# PROBLEM DESCRIPTION
According to the provenance capture proposal, which Gammapy release delivered the first version of the high-level interface?

PIG 17 - Provenance capture#

Author: José Enrique Ruiz, Mathieu Servillat
Created: October 15, 2019
Accepted: Withdrawn May 23rd, 2025
Status: Withdrawn
Discussion: GH 2458

Abstract#

Gammapy v0.14 has delivered a first version of a High-level interface that intends to provide the main basic features proposed in PIG 12 - High level interface. It is expected that all of these features will be addressed in the coming releases. Having this well defined high-level interface Python API allow us to think on procuring a way to automatically record a structured provenance of the data analysis processes undertaken with the high-level interface in IPython working sessions (shell and notebooks) or in Python scripts.

We propose to develop a solution for an automatic and seamless capture of a structured provenance using a standard provenance model. This will open the door to provide the means to perform comparisons and forensic studies of different analysis processes, extracting relevant information to trace back the origin of results, which in turn should improve reproducibility and reuse by the community. The proposed contribution described in this PIG is a necessary first step to accomplish that ultimate goal, which would only be achieved with tools for provenance inspection and filtering. Those could be found as standard tools developed outside Gammapy or, in the worst of the cases, as a custom tool for provenance extraction and analysis proposed for development in a future PIG.

# LISTED RECORDS
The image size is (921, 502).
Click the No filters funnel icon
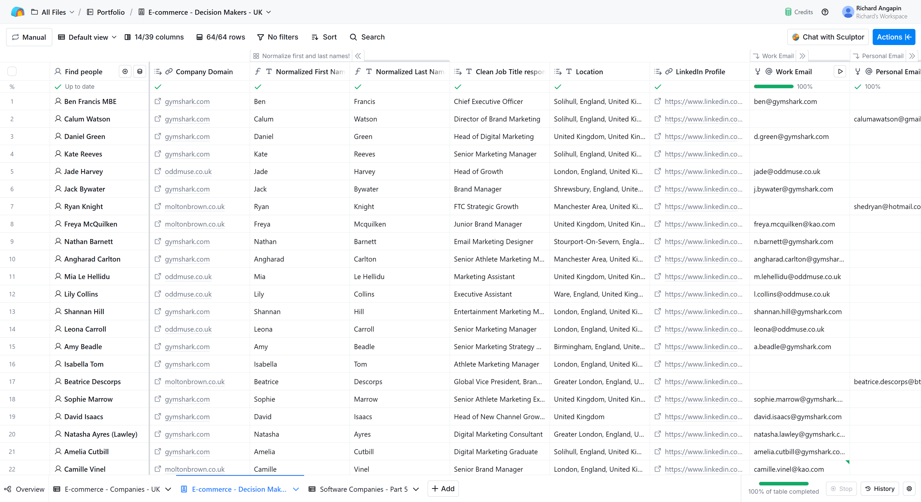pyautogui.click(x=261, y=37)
---
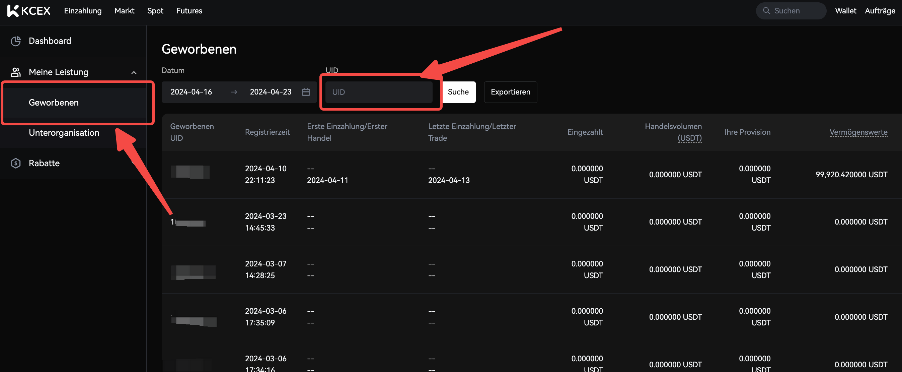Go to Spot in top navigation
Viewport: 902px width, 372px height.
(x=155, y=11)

# COMPLETE ANSWER
Gammapy v0.14